Canada’s investment in mineral resource exploration has been beneficial to the recipient countries in gross domestic product (GDP) terms, as well as in terms of generating revenue for infrastructure and foreign exchange.[12] At the same time, some observers have expressed concern that these Canadian companies are unfairly exploiting the countries in which they are investing.[13] One way in which Canadian companies are accused of exploiting these countries is by having their subsidiaries sell the extracted resources to a related intermediary (in a low-tax jurisdiction) at artificially low prices, and then having the intermediary sell the resources to customers at the much higher global market price.[14]   A related accusation is that Canadian companies effectively strip the profit out of their local subsidiaries by creating deductible expenses with debt, management service agreements and other arrangements which are not subject to withholding tax in the source country; again, the payments go to affiliates in lower-tax jurisdictions.[15] These BEPS activities significantly reduce the taxable profits available to these African countries and as such, reduce the revenue needed to meet the SDGs.
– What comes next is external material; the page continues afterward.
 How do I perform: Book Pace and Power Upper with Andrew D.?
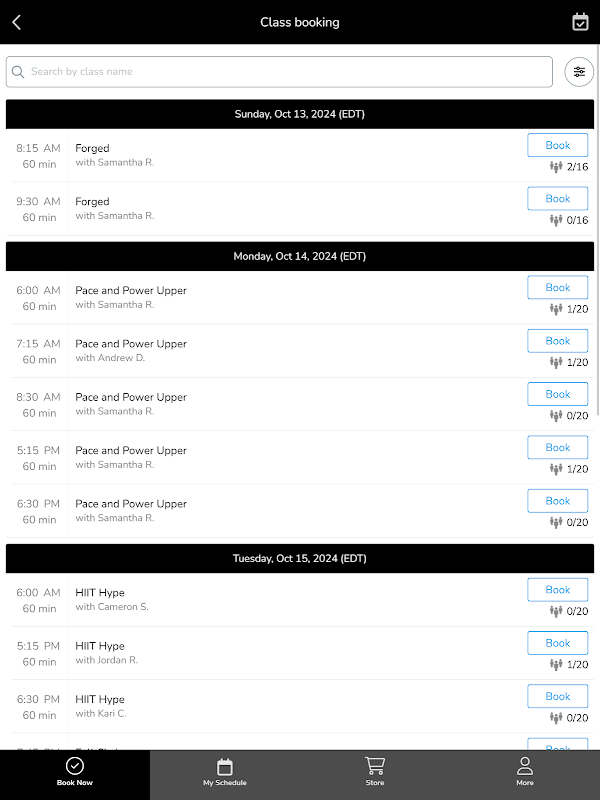click(557, 341)
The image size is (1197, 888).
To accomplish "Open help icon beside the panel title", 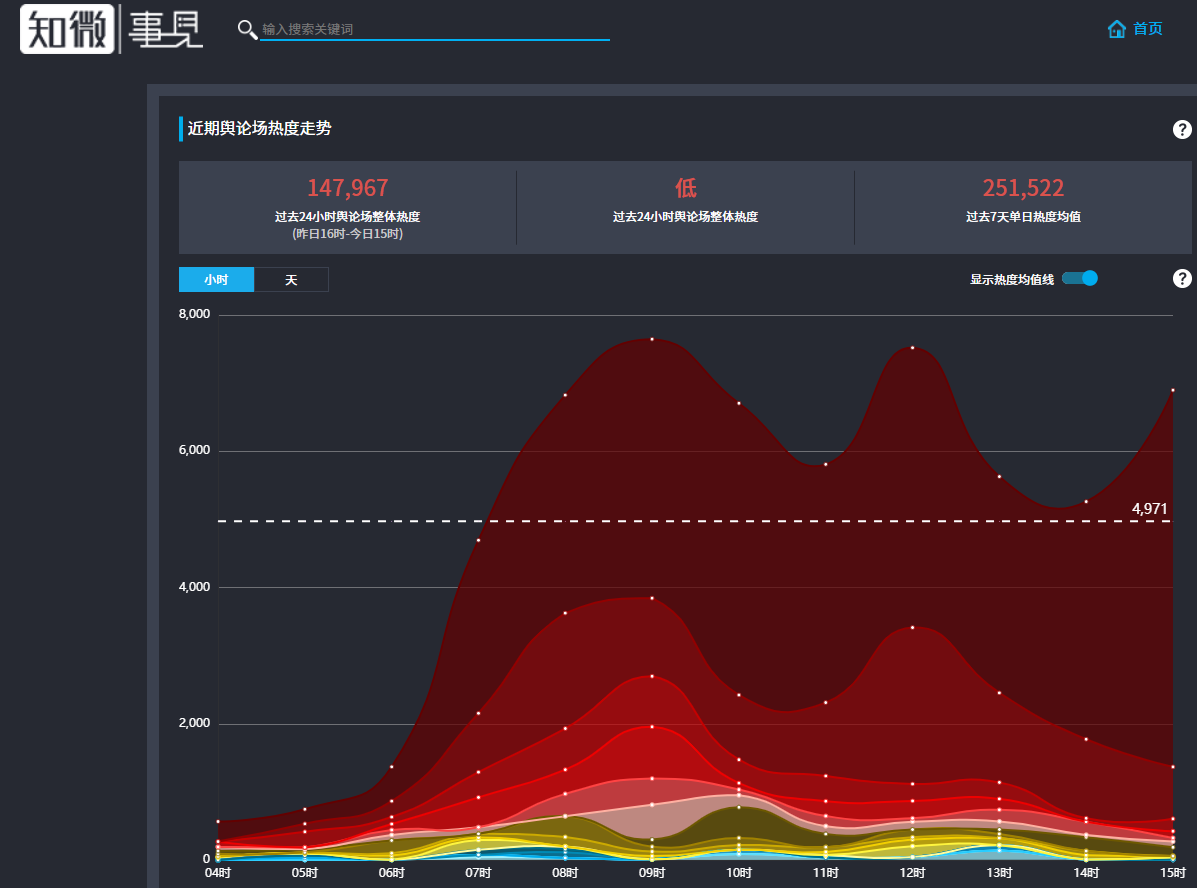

In the case of African Barrick Gold Plc v Commissioner General, Tanzania Revenue Authority,[16] the Tanzanian Tax Revenue Appeals Tribunal (the Tribunal) held that African Barrick Gold Plc. (ABG) failed to withhold taxes from payment of dividends to its offshore shareholders and engaged in tax evasion.[17] ABG is a United Kingdom-incorporated company, whose majority shareholder is Barrick Gold Corporation[18], a Canadian company registered on the Toronto Stock Exchange.[19] ABG has subsidiaries in Tanzania and elsewhere. However, as reported by the judgment, only its Tanzanian subsidiaries are actively engaged in business.[20] In 2012, the Tanzanian revenue authority opened an inquiry into the tax position of ABG, determined that it was resident in Tanzania for tax purposes, and was therefore required to withhold tax on dividends paid to its shareholders. The revenue authority’s position was that since only the Tanzanian subsidiaries were engaged in business, ABG’s dividend distribution must have come from the profits of these Tanzanian subsidiaries. The Tanzanian subsidiaries had all declared losses for the same period (tax years 2010 through 2013) in which ABG distributed the dividends in question.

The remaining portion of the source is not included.